State of the Union: We’ll See

Well, I was back chasing the belt on the treadmill this morning. And no choice really. It’s quite frosty here in NE Ohio this morning. Wonder if Prez O will find it equally chilly tonight when he gives the State of the Union address? C’mon. Give me a break. It’s early — and I had to make the transition somehow.

Anyway, the president’s State of the Union address is great theater: triumphal entries, spirited glad-handing, hugs and kisses, standing Os and loud cheers (or not). And the TV Talking Heads are opining that the stakes for Obama couldn’t be higher. (Aren’t they always?)  That this is the opportunity for him to regain the — “Yes We Can” — spirit and momentum that carried him and many Democrats into office.

Good luck with that.

The State of the Union address really doesn’t provide that type of forum — or venue. The speech typically offers a shopping list of policy and other items that the administration would like to accomplish — and a plea for a bipartisan coming together to make something (anything?) happen.

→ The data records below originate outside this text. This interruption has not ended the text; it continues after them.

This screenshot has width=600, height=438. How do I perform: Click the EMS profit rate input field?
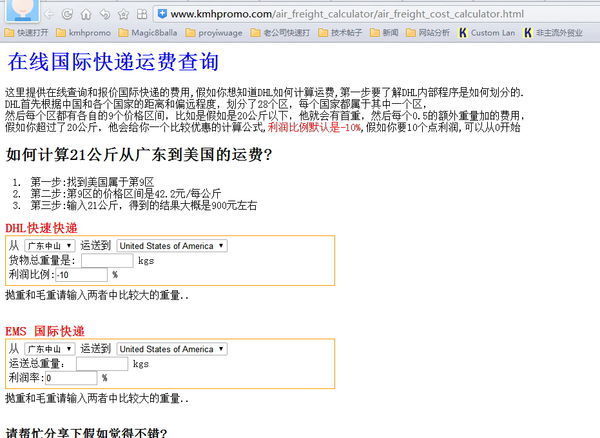point(71,378)
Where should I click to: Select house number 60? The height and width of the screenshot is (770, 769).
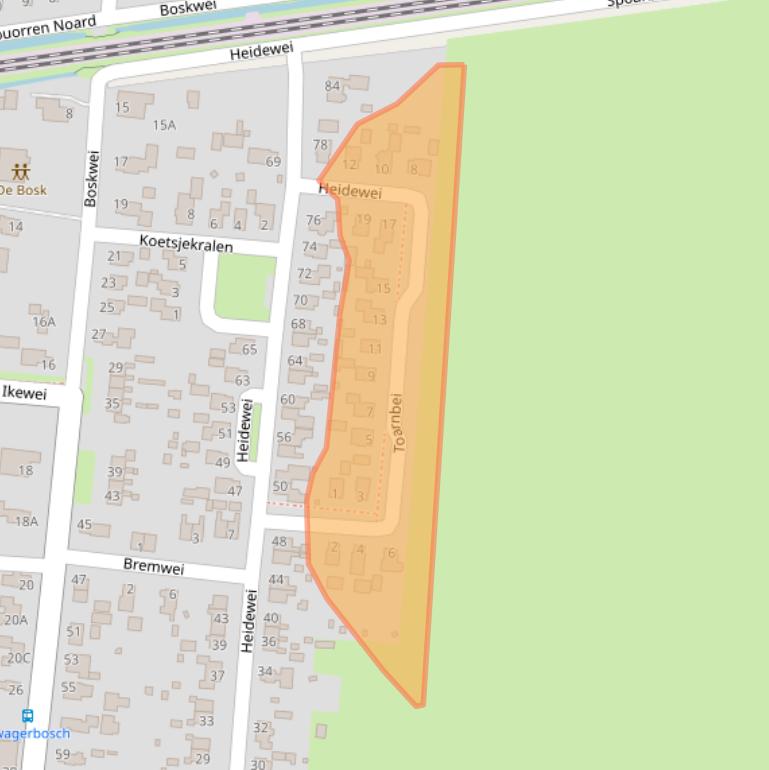pyautogui.click(x=288, y=399)
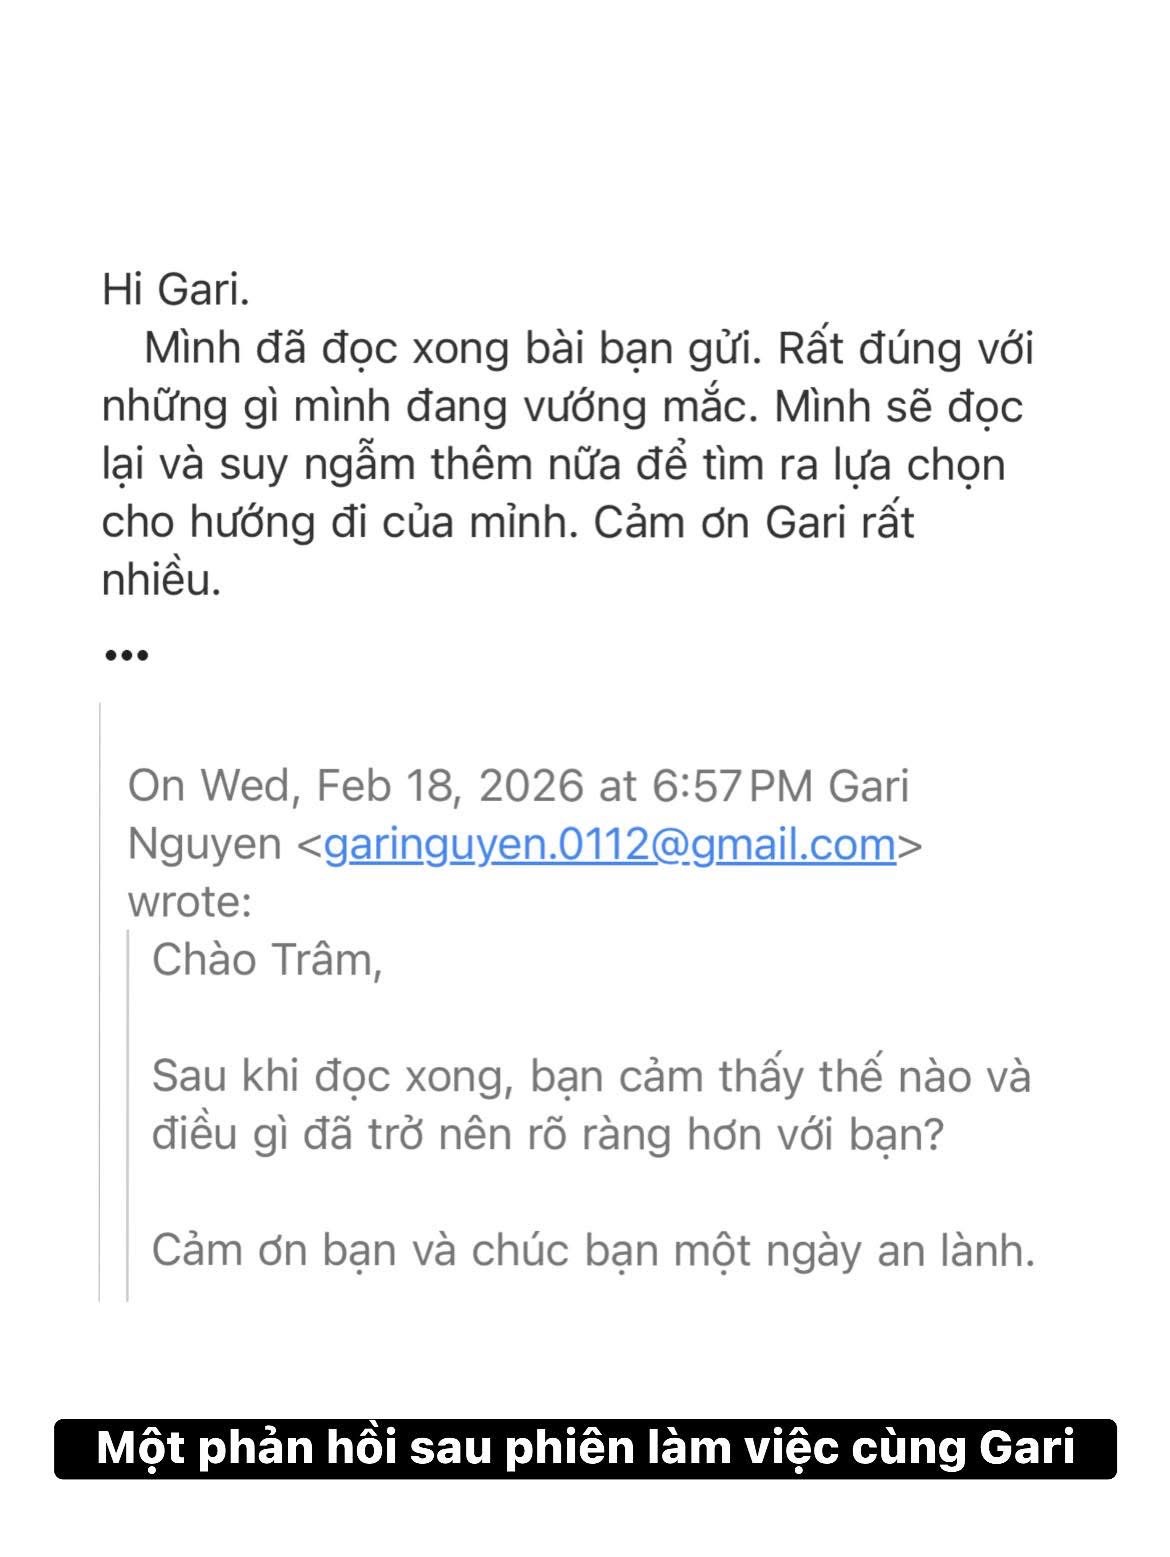
Task: Click the quoted date "Wed, Feb 18, 2026"
Action: click(x=392, y=786)
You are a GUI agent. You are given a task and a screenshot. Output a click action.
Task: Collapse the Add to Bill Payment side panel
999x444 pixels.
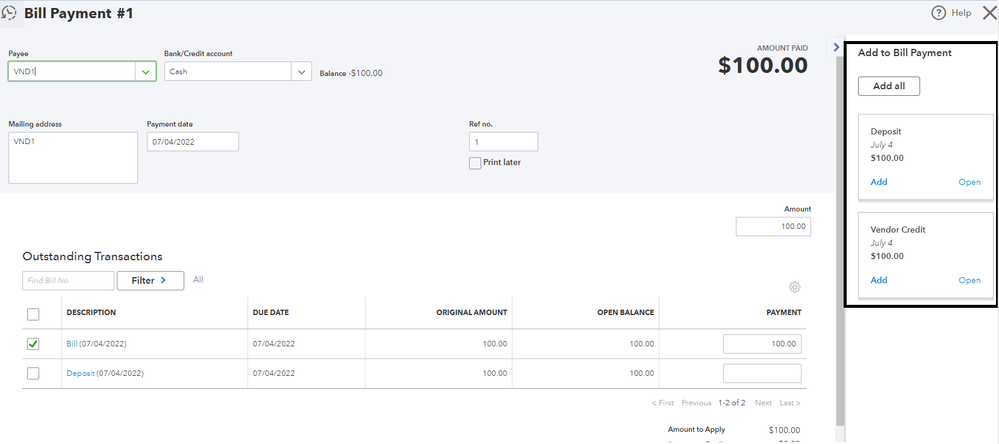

Thank God there is no PowerPoint involved. Oops. I digress.

Anyway, good speeches and presentations are memorable because they highlight a few key items well — and inspire the audience to take some action.  So when it is all said and done, here are the three themes that I would like to see emerge from tonight’s talk.

  • How are we going to strengthen the economy and get millions of Americans back to work?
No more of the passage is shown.